▶ **Exercise goal**: Your task is to repeat exactly the lines below between the line holding "How do I perform: Open the RU" and the line holding "Click the home", inclusive, and only those.

▶ **Given records**:
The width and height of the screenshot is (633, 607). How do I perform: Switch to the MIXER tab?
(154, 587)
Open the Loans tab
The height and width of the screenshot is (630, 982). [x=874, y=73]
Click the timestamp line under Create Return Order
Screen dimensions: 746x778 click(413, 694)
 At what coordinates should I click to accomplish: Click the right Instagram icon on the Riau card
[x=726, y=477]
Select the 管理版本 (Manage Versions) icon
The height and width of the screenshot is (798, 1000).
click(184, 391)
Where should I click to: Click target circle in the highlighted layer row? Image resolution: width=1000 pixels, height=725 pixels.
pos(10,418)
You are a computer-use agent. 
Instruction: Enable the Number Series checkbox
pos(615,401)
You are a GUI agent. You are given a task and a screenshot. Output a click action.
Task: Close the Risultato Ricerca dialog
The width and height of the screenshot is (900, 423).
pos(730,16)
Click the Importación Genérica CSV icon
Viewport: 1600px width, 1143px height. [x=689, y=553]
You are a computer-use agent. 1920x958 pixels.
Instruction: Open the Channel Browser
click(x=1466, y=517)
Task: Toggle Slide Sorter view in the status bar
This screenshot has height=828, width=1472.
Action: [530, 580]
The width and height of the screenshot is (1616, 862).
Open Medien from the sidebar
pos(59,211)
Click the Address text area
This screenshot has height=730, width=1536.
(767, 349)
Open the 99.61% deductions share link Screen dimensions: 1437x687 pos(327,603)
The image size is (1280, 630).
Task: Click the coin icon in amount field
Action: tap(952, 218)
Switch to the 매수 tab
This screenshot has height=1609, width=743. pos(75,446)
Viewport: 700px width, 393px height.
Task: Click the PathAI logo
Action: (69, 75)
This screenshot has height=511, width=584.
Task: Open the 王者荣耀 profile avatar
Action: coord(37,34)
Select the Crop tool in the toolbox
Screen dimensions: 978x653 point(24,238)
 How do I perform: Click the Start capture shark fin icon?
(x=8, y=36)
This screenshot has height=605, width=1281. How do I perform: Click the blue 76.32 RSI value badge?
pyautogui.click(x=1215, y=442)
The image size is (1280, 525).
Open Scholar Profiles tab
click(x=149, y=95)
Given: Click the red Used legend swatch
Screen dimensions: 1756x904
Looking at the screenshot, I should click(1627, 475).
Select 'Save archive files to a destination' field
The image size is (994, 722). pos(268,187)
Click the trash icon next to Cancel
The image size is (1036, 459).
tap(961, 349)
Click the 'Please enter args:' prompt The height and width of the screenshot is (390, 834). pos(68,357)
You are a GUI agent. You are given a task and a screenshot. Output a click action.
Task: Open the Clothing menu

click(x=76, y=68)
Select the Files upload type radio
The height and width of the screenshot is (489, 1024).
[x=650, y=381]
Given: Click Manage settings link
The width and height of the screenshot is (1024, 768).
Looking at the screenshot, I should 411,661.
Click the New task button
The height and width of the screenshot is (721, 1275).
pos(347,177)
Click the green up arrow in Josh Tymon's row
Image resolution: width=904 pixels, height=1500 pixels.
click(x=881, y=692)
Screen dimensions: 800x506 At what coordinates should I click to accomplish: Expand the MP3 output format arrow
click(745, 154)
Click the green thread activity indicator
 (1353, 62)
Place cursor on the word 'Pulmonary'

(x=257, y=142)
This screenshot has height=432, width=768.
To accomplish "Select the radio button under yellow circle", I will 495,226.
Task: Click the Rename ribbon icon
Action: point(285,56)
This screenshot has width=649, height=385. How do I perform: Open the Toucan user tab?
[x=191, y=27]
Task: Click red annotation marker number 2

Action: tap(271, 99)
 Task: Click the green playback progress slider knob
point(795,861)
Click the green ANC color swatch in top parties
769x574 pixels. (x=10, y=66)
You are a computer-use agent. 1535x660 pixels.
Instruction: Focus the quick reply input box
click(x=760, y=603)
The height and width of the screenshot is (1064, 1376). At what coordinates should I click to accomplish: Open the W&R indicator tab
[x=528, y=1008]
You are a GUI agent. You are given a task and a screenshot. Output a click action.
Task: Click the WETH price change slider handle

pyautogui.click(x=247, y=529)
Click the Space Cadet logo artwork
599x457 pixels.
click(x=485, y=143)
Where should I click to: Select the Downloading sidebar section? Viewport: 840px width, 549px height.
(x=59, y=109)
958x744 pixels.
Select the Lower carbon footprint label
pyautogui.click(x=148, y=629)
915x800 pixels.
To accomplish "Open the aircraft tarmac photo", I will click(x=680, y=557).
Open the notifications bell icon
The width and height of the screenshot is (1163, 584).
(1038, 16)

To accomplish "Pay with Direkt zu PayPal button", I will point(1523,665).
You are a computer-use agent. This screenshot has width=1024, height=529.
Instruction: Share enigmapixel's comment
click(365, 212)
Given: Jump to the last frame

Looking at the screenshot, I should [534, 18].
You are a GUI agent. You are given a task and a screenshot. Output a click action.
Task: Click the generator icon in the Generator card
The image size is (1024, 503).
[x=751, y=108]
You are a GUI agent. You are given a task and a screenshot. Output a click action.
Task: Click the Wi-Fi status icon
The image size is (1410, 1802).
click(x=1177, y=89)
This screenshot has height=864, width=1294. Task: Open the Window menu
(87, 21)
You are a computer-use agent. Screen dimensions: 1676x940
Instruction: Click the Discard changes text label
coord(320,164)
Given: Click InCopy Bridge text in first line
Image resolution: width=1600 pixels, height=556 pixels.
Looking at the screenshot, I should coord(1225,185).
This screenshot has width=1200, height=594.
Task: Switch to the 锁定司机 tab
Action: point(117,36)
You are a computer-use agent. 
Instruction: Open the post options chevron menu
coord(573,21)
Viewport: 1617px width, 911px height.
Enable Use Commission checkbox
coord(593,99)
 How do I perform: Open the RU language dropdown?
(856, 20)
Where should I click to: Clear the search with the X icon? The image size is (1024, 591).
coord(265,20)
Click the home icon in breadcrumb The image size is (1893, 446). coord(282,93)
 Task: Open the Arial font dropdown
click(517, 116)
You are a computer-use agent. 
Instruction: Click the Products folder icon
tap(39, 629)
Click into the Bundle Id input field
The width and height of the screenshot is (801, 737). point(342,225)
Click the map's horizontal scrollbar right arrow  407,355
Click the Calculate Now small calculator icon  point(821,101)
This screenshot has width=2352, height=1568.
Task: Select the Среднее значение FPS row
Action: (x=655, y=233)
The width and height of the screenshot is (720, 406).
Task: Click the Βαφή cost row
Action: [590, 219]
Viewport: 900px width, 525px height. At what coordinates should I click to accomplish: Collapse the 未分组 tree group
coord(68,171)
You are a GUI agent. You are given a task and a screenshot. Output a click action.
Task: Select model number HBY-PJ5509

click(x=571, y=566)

▶ **Answer to the exercise**:
 How do I perform: Open the RU language dropdown?
(856, 20)
Where should I click to: Clear the search with the X icon? The image size is (1024, 591).
coord(265,20)
Click the home icon in breadcrumb The image size is (1893, 446). coord(282,93)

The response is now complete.